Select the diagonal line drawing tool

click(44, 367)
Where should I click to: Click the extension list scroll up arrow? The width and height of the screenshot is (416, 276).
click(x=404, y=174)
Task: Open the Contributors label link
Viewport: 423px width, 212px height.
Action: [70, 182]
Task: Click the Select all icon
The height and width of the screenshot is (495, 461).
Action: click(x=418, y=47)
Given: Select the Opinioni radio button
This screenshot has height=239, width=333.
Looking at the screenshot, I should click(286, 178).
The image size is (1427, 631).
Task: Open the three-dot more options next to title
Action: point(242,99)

---

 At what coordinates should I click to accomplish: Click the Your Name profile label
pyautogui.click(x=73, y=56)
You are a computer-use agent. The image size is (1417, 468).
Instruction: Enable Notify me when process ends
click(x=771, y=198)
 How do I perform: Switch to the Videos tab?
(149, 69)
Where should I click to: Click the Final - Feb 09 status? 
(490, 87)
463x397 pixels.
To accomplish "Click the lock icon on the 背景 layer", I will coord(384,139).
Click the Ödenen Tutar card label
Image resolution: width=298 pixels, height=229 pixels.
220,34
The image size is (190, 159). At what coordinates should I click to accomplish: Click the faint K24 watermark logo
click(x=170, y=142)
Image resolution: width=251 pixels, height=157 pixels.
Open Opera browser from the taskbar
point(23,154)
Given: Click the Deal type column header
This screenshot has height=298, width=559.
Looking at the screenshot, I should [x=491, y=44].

--

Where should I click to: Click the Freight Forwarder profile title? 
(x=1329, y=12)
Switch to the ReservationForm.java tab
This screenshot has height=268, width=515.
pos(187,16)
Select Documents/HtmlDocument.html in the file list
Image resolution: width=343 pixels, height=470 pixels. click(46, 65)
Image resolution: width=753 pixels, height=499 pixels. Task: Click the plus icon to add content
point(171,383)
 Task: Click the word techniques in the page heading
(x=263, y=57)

* **DIRECTIONS FOR THIS TASK**:
Repeat word for word the lines above, starting at the one containing "Select Documents/HtmlDocument.html in" and ending at the one containing "(x=263, y=57)".

* **SOLUTION TO THIS TASK**:
Select Documents/HtmlDocument.html in the file list
Image resolution: width=343 pixels, height=470 pixels. click(46, 65)
Image resolution: width=753 pixels, height=499 pixels. Task: Click the plus icon to add content
point(171,383)
 Task: Click the word techniques in the page heading
(x=263, y=57)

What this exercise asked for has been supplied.